Alfonso Marconi was born into the Italian nobility in 1865, the first son of Giuseppe Marconi (an Italian aristocratic landowner from Porretta Terme) and of his Irish/Scots wife, Annie Jameson (daughter of Andrew Jameson of Daphne Castle in County Wexford, Ireland, and granddaughter of John Jameson, founder of whiskey distillers Jameson & Sons). Alfonso was educated at Bedford School in England and in Livorno and Florence at technical colleges.

===Assistant to Guglielmo Marconi===

Alfonso Marconi assisted his younger brother Guglielmo Marconi with his early experiments, and in the summer of 1895 Guglielmo moved his experimentation outdoors. After increasing the length of transmitter and receiver antennas, arranging them vertically, and positioning an antenna so that it touched the ground, Guglielmo significantly increased the range he could achieve.

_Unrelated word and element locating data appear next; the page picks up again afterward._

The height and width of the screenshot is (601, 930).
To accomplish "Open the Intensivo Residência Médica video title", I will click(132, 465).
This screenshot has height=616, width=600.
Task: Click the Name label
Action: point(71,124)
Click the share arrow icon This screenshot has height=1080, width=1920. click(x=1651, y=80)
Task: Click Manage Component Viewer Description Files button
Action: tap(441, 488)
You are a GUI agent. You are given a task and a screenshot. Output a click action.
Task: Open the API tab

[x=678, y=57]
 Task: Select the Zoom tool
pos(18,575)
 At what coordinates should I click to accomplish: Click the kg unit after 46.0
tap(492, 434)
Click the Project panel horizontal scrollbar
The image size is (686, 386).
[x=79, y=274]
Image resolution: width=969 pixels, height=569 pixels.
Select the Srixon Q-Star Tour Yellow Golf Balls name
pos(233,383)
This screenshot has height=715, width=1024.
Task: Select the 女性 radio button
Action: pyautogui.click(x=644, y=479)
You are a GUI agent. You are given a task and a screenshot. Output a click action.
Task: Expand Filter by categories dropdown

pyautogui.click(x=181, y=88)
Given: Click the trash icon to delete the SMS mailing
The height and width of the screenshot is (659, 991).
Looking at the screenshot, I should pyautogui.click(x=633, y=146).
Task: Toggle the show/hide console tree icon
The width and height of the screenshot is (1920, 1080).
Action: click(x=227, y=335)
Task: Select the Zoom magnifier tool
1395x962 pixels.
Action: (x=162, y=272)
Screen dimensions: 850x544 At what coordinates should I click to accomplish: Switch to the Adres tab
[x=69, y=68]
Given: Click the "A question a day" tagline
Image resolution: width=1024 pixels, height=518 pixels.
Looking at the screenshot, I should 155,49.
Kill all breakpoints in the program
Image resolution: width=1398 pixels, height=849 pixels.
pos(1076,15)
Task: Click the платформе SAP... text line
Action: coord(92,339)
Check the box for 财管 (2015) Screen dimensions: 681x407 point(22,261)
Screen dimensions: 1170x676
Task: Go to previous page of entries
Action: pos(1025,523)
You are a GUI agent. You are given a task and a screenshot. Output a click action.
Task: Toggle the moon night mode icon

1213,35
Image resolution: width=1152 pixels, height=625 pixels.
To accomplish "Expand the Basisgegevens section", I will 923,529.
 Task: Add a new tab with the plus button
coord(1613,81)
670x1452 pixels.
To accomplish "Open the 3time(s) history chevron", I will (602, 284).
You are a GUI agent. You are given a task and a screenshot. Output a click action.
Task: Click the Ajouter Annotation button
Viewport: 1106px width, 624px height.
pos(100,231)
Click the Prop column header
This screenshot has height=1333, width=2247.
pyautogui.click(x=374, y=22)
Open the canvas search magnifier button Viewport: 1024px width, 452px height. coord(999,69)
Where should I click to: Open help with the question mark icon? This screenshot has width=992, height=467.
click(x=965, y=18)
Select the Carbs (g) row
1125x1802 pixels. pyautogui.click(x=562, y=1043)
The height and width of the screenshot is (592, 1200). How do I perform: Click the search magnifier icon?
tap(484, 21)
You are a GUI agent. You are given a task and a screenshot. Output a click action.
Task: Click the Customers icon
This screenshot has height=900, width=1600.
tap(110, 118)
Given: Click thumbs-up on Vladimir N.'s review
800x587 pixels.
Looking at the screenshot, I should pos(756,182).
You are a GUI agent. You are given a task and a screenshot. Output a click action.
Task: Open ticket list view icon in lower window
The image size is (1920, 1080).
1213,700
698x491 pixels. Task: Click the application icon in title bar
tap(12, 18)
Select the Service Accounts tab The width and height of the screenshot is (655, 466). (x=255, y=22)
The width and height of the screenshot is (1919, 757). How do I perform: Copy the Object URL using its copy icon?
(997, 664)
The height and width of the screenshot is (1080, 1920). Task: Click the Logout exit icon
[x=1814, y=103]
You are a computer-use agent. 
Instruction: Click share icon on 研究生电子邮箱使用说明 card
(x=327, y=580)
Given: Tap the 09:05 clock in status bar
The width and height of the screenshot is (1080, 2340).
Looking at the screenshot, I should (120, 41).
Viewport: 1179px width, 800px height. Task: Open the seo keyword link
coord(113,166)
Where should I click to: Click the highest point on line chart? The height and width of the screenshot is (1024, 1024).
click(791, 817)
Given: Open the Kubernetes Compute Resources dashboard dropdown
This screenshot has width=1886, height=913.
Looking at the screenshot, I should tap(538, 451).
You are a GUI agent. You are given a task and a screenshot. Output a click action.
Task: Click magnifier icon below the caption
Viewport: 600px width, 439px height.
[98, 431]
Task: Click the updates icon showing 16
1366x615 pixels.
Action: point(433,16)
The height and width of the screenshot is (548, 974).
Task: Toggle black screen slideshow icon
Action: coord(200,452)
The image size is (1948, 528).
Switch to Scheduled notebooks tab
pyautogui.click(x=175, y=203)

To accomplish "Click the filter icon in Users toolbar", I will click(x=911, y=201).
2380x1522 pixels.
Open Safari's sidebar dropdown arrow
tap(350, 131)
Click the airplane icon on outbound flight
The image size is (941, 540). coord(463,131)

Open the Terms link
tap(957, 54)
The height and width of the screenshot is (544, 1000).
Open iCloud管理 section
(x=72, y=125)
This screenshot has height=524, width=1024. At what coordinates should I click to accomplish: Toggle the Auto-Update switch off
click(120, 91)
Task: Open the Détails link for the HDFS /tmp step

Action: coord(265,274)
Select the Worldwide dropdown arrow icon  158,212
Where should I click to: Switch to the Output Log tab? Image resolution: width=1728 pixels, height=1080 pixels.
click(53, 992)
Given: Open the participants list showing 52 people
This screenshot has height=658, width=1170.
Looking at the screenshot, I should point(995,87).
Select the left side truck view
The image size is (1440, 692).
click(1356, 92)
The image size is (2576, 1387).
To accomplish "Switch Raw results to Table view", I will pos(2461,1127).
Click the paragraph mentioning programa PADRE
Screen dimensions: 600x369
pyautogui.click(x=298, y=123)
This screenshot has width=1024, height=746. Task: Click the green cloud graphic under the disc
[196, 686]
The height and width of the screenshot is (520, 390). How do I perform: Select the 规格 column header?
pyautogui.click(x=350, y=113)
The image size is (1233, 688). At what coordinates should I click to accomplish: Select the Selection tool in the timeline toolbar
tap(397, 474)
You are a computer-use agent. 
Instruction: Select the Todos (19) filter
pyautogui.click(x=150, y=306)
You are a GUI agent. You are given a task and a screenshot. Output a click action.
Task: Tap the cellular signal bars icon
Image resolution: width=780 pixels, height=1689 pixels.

Alfonso stood on one side of a hill near to the family home of Villa Griffone in Pontecchio, Italy, and fired a shot which was transmitted over the hill to Guglielmo: a distance of approximately 2.4 km. Guglielmo concluded that, with additional funding and research, a device could become capable of spanning greater distances and would prove valuable both commercially and militarily.

===Later life===

Alfonso Marconi was a director of the American International Marine Communication Company and a collector of stringed instruments.

He died suddenly at a London hotel on the evening of Friday 24 April 1936 following a heart attack (his brother died following a heart attack in 1937) and is buried with his mother on the eastern side of Highgate Cemetery.